Now a new method published in BioMed Central’s open access journal Genome Biology helps researchers to better understand the delicate interplay between differences in microRNA expression levels and their target genes.

Following their highly cited method for the analysis of reverse transcription quantitative PCR (RT-qPCR) expression data for mRNA transcripts, published in Genome Biology in 2007, Jo Vandesompele of the Center for Medical Genetics, Ghent University Hospital, Belgium and colleagues have created an innovative, straightforward and universally applicable method for quantitative RT-PCR data normalization for microRNAs.

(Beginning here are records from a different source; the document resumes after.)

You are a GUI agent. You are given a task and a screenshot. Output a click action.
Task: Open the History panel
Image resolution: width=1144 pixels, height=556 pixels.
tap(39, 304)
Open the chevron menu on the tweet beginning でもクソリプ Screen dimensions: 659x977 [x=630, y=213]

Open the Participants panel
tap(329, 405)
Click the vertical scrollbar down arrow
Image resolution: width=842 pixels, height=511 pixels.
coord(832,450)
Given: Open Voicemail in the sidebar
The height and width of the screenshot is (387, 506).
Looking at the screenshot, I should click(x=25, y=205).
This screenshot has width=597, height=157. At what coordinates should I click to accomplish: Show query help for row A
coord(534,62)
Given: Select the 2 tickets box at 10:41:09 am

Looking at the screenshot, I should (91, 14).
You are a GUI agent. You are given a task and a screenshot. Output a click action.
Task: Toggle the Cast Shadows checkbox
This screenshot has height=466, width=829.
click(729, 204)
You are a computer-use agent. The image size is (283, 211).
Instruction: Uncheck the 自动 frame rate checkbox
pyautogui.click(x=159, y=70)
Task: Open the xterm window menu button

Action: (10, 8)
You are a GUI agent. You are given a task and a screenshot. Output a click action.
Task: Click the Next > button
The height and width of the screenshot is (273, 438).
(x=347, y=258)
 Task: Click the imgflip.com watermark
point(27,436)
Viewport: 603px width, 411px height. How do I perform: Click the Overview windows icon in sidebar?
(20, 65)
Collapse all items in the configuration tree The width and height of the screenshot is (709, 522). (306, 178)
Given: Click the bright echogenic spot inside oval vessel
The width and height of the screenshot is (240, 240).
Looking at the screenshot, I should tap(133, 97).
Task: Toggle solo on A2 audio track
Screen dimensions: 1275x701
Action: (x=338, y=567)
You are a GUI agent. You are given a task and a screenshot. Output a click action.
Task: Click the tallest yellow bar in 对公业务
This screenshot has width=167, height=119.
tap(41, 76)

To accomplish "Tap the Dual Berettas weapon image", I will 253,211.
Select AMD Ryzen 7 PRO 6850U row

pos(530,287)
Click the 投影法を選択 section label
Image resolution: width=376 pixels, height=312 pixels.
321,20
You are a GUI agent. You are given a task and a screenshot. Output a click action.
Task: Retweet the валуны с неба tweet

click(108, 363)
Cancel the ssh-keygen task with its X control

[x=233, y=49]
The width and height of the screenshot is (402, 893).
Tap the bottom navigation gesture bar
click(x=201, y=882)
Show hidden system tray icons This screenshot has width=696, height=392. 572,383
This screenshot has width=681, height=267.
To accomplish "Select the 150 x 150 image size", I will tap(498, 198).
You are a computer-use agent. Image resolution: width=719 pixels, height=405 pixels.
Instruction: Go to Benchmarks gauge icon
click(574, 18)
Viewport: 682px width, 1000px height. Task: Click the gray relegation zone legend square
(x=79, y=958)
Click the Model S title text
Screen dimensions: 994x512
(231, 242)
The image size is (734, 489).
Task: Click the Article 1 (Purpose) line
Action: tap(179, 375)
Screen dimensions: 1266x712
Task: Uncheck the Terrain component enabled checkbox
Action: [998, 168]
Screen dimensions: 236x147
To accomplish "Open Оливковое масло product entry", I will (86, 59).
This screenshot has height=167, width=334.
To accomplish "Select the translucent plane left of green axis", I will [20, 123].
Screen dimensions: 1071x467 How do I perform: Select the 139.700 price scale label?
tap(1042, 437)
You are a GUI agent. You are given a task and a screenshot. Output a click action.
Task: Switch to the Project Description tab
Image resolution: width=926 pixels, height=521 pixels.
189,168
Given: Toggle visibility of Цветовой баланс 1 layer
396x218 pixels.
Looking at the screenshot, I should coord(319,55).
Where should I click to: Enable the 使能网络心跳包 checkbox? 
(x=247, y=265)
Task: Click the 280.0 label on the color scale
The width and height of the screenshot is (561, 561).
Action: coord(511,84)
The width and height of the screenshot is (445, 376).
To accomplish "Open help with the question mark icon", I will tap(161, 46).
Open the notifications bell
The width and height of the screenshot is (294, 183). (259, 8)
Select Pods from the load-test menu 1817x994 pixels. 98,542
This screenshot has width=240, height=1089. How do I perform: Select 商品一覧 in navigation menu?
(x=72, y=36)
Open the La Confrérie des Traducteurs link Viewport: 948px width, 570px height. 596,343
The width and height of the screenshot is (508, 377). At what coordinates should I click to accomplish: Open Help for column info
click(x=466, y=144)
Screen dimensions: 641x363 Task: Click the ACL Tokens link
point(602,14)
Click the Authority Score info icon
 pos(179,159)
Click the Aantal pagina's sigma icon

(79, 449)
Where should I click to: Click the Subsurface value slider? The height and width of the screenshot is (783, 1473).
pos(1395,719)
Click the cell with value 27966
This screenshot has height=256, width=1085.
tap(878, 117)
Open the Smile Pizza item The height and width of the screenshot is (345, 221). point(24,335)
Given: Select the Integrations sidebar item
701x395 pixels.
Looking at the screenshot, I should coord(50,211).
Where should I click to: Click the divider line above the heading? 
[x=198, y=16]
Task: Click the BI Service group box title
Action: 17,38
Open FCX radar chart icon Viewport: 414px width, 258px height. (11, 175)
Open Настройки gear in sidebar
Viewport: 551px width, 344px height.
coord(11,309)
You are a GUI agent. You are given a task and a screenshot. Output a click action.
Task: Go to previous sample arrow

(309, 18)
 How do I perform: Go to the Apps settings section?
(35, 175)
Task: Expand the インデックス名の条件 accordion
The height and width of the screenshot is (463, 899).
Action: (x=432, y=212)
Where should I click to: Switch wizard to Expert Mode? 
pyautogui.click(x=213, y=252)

The researchers also provide a workflow for proper data normalization of both large scale (whole miRNome) and small-scale microRNA profiling experiments in their paper.

Vandesompele’s team profiled 430 microRNAs along with 18 small RNA controls for a number of independent tissue sample sets. They assessed the use of the mean expression value of all expressed microRNAs in a given sample as a normalization factor for microRNA real-time quantitative PCR data, and then compared this method with the currently adopted approach of relying on one or two small RNA controls.

The mean expression value outperforms the current normalization strategy by better reducing technical variation and more accurately appreciating biological changes. Furthermore, normalization using microRNAs that resemble the mean expression value is platform independent and closely mimics normalization using the mean expression value.

“The mean expression value of all expressed microRNAs performs better than one based on only those microRNAs that are expressed in all samples,” says Vandesompele. “This suggests a more accurate representation of input RNA fluctuations when all microRNAs are considered.”

“Changes in microRNA expression are often very subtle but biologically relevant,” says Pieter Mestdagh, working on the method in Vandesompele’s lab. “Because microRNAs regulate genes acting in different pathways, deregulated microRNA expression can trigger a cascade of events that alter the biology of the cell. As a consequence, a proper normalization strategy that enables the detection of small changes is of utmost importance, especially when dealing with heterogeneous patient samples.”

Reverse transcription quantitative PCR (RT-qPCR) has become the method of choice for measuring gene expression levels in terms of accuracy and specificity, both for coding and non-coding RNAs. However, result accuracy is largely dependent on effective data normalization.